DATA FOR ANALYSIS:
== Segment start ==
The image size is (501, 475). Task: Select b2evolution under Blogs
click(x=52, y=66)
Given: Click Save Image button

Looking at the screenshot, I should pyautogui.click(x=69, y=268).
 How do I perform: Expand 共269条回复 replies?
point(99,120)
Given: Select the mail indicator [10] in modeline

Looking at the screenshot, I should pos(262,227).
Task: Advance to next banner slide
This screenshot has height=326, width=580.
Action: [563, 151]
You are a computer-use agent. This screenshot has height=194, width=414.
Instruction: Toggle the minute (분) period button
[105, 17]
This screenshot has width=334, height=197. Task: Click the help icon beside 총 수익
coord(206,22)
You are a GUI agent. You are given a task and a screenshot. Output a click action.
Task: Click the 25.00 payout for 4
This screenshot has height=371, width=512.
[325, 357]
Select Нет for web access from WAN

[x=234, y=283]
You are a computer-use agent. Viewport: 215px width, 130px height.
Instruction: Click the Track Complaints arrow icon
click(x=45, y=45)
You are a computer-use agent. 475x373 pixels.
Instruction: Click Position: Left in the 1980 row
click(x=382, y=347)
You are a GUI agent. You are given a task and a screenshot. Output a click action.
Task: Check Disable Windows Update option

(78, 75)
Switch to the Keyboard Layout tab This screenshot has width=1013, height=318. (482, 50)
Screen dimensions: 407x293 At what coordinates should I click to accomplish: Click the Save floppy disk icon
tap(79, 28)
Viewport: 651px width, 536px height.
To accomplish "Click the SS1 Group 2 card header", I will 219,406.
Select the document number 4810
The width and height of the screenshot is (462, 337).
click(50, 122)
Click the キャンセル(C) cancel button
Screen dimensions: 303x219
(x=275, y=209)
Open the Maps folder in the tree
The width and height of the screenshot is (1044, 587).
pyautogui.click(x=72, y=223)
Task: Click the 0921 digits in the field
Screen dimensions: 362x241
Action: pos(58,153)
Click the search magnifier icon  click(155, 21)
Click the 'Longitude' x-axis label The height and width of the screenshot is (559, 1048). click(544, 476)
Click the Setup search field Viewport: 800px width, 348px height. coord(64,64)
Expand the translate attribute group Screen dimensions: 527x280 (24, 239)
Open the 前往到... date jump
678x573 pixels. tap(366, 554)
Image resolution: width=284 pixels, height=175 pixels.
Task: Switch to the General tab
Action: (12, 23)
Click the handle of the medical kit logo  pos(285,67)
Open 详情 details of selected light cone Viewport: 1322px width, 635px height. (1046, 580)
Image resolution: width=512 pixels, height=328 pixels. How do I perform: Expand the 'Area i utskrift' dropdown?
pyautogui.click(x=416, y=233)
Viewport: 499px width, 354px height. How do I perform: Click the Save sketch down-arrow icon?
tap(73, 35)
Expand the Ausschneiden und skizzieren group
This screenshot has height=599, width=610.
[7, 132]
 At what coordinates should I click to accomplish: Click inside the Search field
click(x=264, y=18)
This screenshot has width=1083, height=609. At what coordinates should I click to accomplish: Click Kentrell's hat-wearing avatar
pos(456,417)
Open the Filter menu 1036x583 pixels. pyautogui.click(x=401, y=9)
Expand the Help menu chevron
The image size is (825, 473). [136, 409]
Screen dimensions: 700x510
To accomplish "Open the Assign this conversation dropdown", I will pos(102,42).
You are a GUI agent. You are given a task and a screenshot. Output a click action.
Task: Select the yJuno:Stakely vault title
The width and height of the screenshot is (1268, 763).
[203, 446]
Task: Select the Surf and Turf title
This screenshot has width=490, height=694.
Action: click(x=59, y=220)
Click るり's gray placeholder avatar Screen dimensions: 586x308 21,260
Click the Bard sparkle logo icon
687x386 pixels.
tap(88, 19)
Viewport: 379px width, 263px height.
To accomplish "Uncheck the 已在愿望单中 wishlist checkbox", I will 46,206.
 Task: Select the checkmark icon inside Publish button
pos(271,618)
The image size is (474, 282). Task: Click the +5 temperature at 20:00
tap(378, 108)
== Segment end ==
TRY IT:
Retrieve each line from the records above where the word "computer" occurs.

OUTPUT FOR THIS EXERCISE:
You are a computer-use agent. This screenshot has height=194, width=414.
You are a computer-use agent. Viewport: 215px width, 130px height.
You are a computer-use agent. 475x373 pixels.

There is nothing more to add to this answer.